--- Exercise objective ---
Give the lines below again, exactly as they stand, and leave out the images.

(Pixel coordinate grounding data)
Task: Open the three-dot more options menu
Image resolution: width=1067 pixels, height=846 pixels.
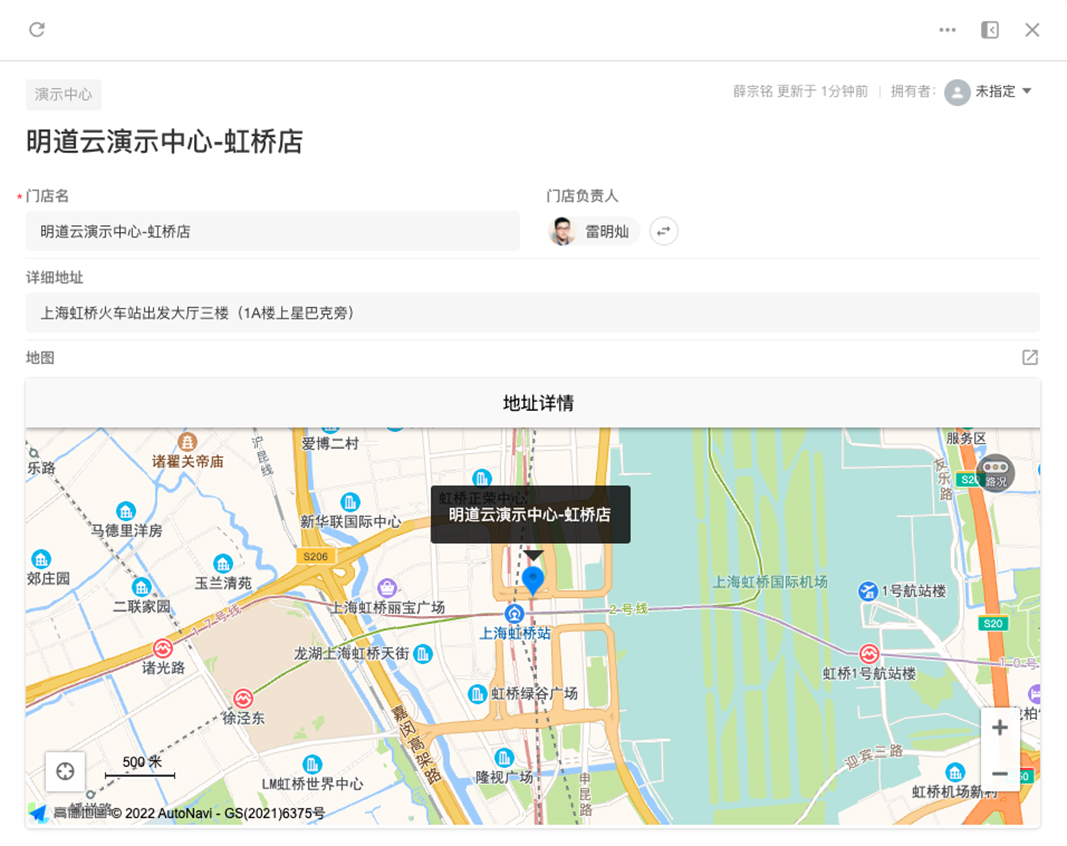Action: [x=947, y=30]
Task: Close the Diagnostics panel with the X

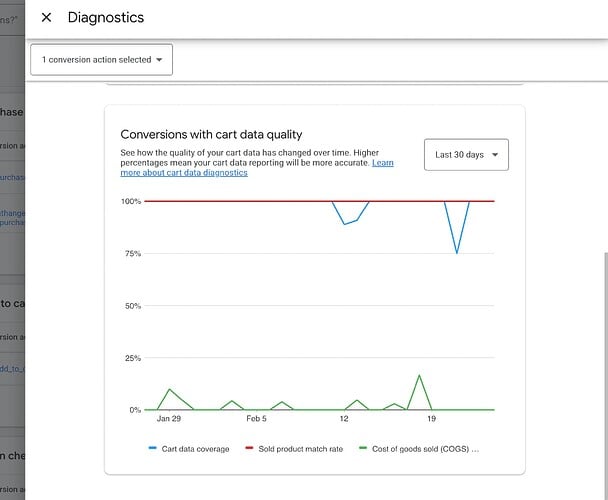Action: (46, 18)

--- Result for this task ---
Task: Open the three-dot more options menu
Image resolution: width=1067 pixels, height=846 pixels.
Action: [x=947, y=30]
Task: Close the Diagnostics panel with the X

Action: (46, 18)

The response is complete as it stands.